Ce matin, l’heure de notre séparation est venue ; nous avons été tous trois très-courageux ; je n’ose cependant pas trop insister sur notre héroïsme, car c’est aujourd’hui jeudi, et nous devons passer ensemble la journée de dimanche. J’ai conduit Albert chez son patron ; son excellente femme avait eu l’attention de tailler et de coudre un petit tablier de toile verte pour son nouvel apprenti, son tablier d’ébéniste, comme il dit fièrement ; et, pour comble de bonheur, le dit tablier s’attache derrière le dos au moyen d’une agrafe de cuivre, figurant un lion : ce lion et ce tablier ont été la joie d’Albert.
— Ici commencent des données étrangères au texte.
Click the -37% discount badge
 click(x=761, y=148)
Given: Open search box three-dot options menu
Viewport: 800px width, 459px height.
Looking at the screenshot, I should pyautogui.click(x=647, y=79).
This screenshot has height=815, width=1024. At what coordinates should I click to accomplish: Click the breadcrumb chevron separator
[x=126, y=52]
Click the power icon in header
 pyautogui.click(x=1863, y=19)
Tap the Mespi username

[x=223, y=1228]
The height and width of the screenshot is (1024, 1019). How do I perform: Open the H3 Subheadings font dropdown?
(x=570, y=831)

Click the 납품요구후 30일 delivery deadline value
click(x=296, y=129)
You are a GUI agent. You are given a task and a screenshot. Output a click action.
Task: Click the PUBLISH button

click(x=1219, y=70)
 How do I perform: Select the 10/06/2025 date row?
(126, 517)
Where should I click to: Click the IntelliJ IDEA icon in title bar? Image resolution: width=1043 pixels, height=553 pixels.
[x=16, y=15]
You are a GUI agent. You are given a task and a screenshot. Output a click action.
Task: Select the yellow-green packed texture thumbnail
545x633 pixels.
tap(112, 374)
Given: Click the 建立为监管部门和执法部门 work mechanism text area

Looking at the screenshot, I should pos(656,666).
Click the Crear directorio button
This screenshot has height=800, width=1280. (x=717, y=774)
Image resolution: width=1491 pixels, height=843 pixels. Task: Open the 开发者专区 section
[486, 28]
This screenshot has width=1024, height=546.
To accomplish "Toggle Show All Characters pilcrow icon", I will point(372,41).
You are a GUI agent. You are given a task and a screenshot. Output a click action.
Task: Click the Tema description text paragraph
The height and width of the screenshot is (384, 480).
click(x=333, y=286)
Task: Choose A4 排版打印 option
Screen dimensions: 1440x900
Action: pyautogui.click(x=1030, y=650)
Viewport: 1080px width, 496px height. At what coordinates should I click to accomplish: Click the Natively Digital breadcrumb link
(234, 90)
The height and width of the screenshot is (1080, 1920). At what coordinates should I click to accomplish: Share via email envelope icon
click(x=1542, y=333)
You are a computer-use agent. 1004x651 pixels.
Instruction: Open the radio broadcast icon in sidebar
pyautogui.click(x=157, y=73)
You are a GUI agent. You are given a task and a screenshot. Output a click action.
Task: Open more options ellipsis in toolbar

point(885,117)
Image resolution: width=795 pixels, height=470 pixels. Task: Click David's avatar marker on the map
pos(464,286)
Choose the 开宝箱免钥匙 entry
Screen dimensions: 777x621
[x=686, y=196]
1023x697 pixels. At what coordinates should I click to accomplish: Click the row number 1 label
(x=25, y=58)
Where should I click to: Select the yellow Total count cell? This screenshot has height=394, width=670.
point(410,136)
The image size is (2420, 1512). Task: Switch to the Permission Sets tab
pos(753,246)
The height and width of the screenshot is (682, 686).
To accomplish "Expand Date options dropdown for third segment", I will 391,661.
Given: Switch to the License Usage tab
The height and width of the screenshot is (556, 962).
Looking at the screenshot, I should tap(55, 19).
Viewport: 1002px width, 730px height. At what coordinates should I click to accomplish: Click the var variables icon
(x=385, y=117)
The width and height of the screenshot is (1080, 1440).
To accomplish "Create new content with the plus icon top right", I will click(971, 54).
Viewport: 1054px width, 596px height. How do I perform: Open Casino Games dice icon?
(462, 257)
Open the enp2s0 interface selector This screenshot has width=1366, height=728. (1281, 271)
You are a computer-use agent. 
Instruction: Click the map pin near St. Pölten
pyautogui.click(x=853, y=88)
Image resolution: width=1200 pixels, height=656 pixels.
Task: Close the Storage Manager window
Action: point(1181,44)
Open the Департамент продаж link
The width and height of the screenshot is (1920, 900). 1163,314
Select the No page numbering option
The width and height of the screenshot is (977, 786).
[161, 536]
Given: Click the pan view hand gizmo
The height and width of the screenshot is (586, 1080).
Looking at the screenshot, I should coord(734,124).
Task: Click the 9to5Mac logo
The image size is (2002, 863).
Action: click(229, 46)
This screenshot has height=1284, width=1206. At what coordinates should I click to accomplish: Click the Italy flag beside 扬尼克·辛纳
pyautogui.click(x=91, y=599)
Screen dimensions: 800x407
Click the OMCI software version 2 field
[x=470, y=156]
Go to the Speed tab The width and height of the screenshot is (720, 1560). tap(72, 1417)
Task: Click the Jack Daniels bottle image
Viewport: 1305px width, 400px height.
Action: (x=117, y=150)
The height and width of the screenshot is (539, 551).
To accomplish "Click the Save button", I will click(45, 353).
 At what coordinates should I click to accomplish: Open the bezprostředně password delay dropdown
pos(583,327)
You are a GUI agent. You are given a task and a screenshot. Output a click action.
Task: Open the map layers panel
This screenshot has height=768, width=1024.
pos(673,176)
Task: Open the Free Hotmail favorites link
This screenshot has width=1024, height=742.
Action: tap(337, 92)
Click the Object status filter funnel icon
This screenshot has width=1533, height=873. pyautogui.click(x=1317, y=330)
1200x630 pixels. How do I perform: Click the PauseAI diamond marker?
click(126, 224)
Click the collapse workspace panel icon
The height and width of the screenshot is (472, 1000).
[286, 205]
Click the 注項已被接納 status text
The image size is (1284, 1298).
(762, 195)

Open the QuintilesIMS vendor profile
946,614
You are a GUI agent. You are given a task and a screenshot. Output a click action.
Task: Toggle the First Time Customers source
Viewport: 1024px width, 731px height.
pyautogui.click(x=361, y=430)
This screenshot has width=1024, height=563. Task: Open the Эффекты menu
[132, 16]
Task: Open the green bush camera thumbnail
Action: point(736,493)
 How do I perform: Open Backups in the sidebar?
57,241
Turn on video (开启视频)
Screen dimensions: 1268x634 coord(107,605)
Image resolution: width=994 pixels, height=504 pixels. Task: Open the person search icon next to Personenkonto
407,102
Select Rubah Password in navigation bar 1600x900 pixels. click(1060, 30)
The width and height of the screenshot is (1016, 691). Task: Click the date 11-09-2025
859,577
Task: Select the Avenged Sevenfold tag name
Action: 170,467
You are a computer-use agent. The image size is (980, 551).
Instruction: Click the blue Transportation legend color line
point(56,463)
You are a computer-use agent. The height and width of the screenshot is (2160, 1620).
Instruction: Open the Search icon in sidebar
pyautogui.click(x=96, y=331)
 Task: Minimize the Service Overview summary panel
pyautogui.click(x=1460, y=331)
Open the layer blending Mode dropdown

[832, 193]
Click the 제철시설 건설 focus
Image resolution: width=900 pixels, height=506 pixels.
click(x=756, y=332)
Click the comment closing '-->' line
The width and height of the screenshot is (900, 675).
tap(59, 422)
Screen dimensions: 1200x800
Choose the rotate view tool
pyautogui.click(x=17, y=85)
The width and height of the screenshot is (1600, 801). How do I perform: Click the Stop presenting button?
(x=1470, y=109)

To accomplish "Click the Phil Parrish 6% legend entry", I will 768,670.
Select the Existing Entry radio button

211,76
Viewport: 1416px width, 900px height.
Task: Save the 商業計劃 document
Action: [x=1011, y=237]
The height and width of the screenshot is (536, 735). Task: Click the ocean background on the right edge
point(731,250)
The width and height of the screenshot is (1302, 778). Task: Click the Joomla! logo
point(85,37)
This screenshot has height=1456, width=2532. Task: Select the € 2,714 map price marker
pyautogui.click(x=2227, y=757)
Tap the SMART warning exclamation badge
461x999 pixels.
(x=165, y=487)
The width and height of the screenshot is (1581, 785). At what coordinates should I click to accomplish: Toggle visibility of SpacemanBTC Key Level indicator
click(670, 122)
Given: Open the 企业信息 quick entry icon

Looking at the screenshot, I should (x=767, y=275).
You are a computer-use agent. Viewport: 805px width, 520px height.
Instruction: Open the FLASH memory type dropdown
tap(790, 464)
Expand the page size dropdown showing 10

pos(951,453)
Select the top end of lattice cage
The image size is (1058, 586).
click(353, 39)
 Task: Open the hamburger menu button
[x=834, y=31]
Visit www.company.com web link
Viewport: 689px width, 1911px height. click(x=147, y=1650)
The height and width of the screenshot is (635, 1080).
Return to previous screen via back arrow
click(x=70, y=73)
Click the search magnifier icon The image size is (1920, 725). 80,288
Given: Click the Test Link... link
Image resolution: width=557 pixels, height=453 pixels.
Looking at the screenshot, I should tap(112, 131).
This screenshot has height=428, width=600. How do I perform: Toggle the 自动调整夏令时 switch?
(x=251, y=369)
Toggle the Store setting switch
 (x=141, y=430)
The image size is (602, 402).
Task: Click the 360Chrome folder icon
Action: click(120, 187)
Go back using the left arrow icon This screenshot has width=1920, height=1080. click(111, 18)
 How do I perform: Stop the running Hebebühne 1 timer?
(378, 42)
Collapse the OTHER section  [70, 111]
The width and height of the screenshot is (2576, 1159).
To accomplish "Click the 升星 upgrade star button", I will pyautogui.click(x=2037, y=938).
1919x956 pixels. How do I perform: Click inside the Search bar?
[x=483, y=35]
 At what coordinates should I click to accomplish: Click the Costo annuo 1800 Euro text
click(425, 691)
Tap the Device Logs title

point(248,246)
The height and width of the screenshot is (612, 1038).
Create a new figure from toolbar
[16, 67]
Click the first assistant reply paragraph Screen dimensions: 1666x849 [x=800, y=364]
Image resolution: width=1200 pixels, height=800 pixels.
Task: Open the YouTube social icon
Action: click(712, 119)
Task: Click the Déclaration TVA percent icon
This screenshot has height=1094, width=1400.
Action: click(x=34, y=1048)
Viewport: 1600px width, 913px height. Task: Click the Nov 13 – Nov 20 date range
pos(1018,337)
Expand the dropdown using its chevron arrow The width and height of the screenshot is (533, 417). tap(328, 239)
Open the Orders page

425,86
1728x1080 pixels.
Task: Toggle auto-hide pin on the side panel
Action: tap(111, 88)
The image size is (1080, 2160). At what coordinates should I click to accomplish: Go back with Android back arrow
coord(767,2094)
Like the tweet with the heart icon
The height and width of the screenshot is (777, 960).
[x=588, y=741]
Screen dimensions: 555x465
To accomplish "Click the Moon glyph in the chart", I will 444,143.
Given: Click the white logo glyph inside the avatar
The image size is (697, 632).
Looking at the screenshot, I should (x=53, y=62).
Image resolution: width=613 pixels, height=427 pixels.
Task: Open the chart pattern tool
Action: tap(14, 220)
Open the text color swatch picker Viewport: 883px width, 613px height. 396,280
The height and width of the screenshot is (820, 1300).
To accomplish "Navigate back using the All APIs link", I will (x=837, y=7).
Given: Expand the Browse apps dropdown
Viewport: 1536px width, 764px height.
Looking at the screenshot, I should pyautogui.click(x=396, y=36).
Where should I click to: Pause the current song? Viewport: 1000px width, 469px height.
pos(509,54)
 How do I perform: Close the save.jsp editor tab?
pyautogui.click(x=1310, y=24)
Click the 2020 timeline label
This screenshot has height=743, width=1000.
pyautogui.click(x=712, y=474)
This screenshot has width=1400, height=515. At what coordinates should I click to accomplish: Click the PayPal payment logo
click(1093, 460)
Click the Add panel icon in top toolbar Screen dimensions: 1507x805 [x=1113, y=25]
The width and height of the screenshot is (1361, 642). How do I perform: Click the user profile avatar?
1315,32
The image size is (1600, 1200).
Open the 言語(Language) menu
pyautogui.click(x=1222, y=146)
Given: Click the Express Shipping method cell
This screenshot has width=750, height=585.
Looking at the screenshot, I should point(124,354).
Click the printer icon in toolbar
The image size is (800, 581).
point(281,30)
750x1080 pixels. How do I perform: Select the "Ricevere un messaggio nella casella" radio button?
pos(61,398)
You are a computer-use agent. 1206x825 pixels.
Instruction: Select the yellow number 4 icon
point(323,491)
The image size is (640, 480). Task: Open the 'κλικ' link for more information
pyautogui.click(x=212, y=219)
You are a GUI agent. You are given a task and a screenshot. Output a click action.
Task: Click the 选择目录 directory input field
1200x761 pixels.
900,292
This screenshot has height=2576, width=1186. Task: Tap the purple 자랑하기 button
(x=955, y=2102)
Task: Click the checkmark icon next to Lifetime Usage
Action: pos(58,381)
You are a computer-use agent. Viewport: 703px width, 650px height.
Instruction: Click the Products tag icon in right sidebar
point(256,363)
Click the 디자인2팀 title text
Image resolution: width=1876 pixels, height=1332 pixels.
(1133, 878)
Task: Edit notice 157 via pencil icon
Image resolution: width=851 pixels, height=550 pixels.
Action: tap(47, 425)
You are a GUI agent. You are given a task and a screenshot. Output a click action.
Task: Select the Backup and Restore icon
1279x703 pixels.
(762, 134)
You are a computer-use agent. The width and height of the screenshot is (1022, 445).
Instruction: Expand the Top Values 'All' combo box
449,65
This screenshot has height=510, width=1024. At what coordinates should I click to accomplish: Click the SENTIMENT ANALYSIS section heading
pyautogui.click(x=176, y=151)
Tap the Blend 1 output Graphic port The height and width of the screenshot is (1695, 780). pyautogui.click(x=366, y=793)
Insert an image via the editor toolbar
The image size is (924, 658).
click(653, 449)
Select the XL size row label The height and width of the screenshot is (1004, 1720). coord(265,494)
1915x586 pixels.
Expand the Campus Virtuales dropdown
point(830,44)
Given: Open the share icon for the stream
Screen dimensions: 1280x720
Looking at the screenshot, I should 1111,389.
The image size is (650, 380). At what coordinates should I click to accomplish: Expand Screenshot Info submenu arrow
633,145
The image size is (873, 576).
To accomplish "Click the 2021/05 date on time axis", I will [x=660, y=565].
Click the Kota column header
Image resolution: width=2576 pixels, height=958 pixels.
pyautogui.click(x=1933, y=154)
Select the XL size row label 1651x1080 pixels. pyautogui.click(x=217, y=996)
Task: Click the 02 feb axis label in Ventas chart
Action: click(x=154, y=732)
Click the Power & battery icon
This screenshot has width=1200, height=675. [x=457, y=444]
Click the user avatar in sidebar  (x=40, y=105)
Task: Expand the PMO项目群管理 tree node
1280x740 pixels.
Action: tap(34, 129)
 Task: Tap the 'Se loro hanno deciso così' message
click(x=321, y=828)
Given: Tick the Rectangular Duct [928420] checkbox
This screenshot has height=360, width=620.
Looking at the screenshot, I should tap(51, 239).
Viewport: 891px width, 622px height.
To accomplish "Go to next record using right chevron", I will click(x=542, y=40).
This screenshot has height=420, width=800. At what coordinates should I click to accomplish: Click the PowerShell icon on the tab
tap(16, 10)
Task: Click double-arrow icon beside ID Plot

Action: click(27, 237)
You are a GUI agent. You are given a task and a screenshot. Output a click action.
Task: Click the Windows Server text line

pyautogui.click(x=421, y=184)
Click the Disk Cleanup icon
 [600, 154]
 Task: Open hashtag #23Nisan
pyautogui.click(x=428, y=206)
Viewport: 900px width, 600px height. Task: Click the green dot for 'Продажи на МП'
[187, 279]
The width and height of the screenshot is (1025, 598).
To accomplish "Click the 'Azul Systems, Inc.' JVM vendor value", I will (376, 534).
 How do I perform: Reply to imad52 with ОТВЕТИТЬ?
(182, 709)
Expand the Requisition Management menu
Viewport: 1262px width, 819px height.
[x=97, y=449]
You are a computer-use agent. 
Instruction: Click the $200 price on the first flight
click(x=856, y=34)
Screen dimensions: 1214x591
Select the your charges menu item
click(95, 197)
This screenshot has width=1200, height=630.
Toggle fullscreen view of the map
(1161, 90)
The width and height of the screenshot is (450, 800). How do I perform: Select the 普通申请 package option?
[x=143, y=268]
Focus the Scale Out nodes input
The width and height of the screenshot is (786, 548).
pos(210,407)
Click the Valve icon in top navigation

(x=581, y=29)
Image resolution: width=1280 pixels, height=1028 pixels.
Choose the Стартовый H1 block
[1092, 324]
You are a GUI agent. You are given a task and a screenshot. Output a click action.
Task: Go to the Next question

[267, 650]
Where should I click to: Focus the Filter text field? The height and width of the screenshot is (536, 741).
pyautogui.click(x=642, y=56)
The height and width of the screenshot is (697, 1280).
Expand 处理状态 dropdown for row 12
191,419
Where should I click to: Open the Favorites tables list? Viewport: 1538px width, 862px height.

Je lui ai acheté quatre blouses bleues à sa taille, afin de ménager ses habits. Il portait, ce matin, l’une de ces blouses ; le col de sa chemise était rabattu sur sa cravate noire. Que te dirai-je,… il était joli comme un ange sous ce costume de travail. Après un tendre embrassement, je l’ai laissé dans son atelier ; et j’ai conduit Juliette à sa pension, où elle a été parfaitement accueillie par la directrice. Je me suis rendue ensuite à mon magasin ; et, quoique Mme Charpentier ait voulu me laisser la disposition de ma première journée, j’ai, au contraire, désiré l’employer à me mettre tout de suite au courant de mes fonctions, et du prix des objets dont la vente m’était confiée, ainsi que de tous les menus détails de ce commerce. Le soir, à l’heure de la fermeture du magasin, la servante étant occupée auprès de sa maîtresse, j’ai fermé moi-même la boutique ; après quoi, je suis montée chez Mme Charpentier pour lui demander si elle n’avait plus besoin de mes services, et j’ai, enfin, regagné ma petite chambre d’où je t’écris, mon Edmond.
Afin que tu me voies de là-bas ICI, je vais en deux mots te dépeindre ma demeure. Elle est mansardée, les murs sont tapissés d’un papier jaune à bouquets verts ; à côté de la porte, se trouve une petite commode peinte en gris ; en face de la porte est la fenêtre, et au-dessous une table avec une cuvette et un pot à eau ; mon lit en fer, sans rideaux, est au fond, et de chaque côté du lit s’ouvre un placard.